The second lever is reasonable salary, and the IRS watches it closely. An S corporation owner who works in the business has to take a reasonable salary as W-2 wages before pulling the rest of the profit out as distributions. The temptation is to pay a tiny salary and take everything else as a distribution to dodge payroll tax. The IRS knows the game. If your salary is unreasonably low for the work you do, the IRS reclassifies distributions as wages, assesses the back payroll tax that the Schedule SE rules would have applied, and adds penalties and interest. We see it every year. Someone runs 200,000 dollars of profit through an S corporation, pays themselves a 30,000 dollar salary, and then gets a notice. The salary has to be defensible against what you would pay an outside person to do your job. There is no magic percentage despite what you read online.

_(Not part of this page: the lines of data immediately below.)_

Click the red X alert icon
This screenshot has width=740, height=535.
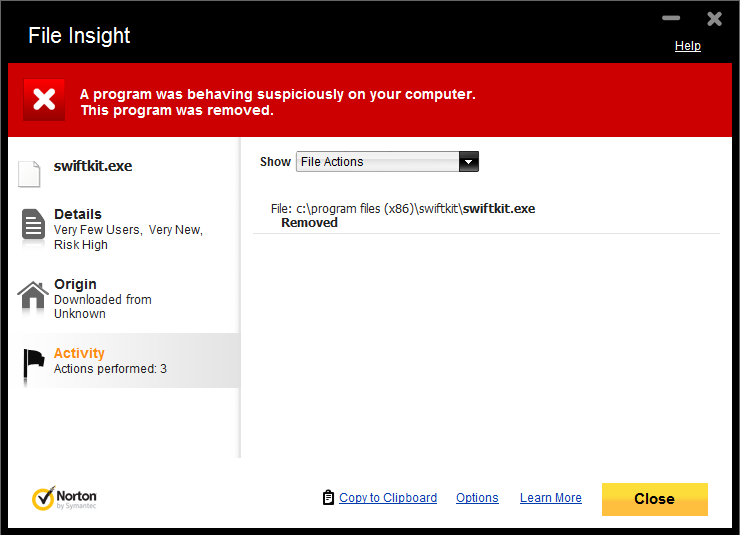click(44, 100)
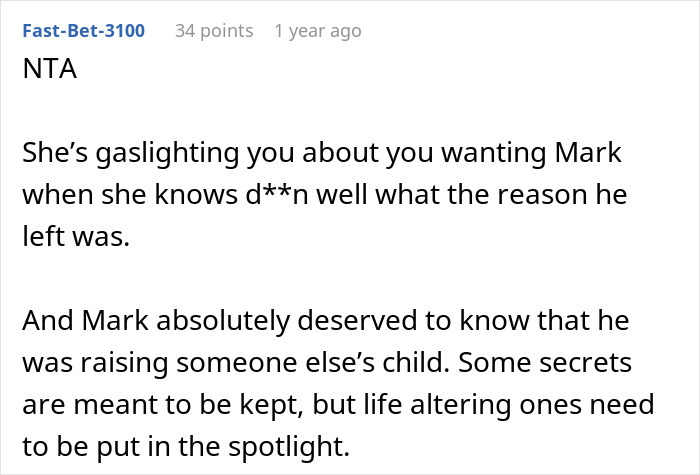The width and height of the screenshot is (700, 475).
Task: Open the 1 year ago timestamp permalink
Action: click(x=318, y=31)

The salary number lands on the Form 1120-S as officer compensation, and each owner’s share of the remaining income flows out on the Schedule K-1 to their personal Form 1040. The salary ripples through everything. It affects payroll tax, it affects the income that passes through, and in New York City it interacts with the corporate tax because wages paid are deductible in computing the company’s city-allocated income. Set it too high and you waste the payroll-tax advantage of the S election. Set it too low and you invite the IRS. The right number is a planning decision made with the year’s real profit in view, not a figure picked in January and never revisited.

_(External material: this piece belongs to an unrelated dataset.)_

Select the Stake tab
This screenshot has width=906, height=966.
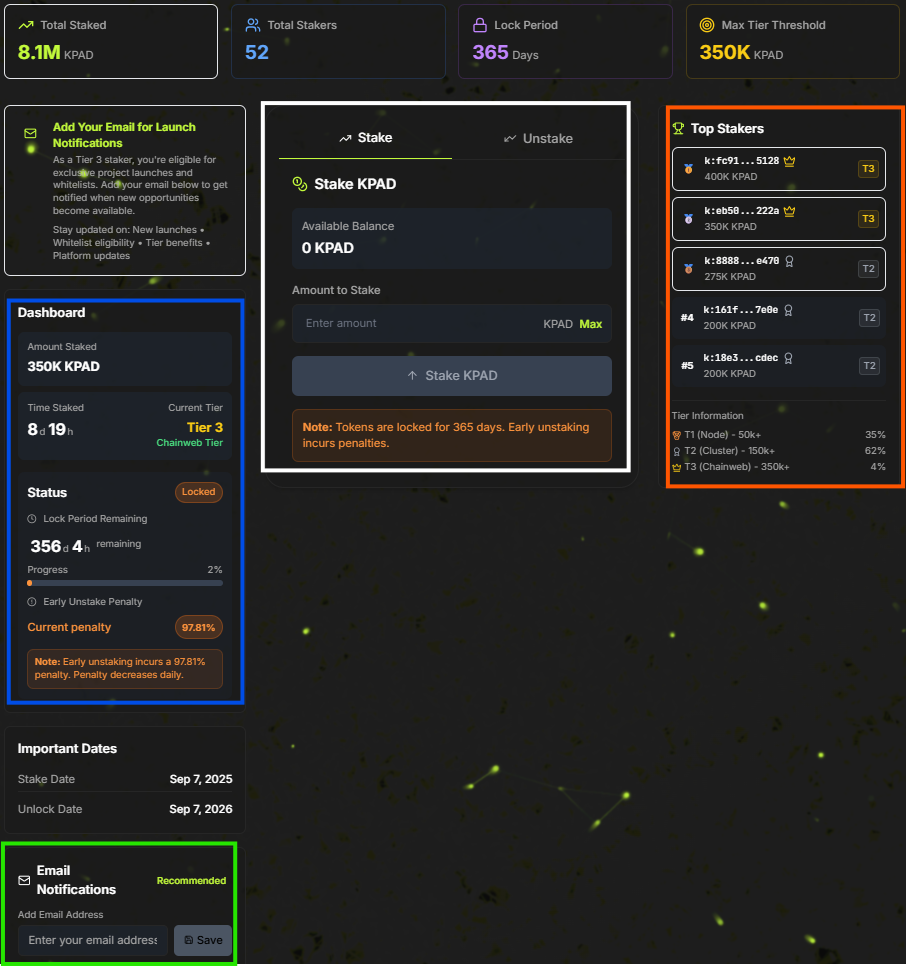coord(365,138)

Put it all on one timeline and the year runs smoothly. Decide whether the S election even makes sense for a city business by weighing the federal payroll-tax savings against the roughly 8.85 percent city corporate tax. Set a defensible reasonable salary early and revisit it as profit develops. Make the PTET election before March 15 if the projection supports it. Fund the quarterly estimates on both the entity and personal sides. That sequence keeps the IRS off your back, captures the federal savings the PTET delivers, and avoids penalties. It is exactly the integrated planning we run for New York City S corporation owners through our tax strategy consulting service, with accurate records behind it through our bookkeeping work and the owners’ personal filings handled through our individual tax return preparation service. The owners who treat these levers as one connected plan keep far more of their money than the ones who handle each in isolation when its deadline finally arrives.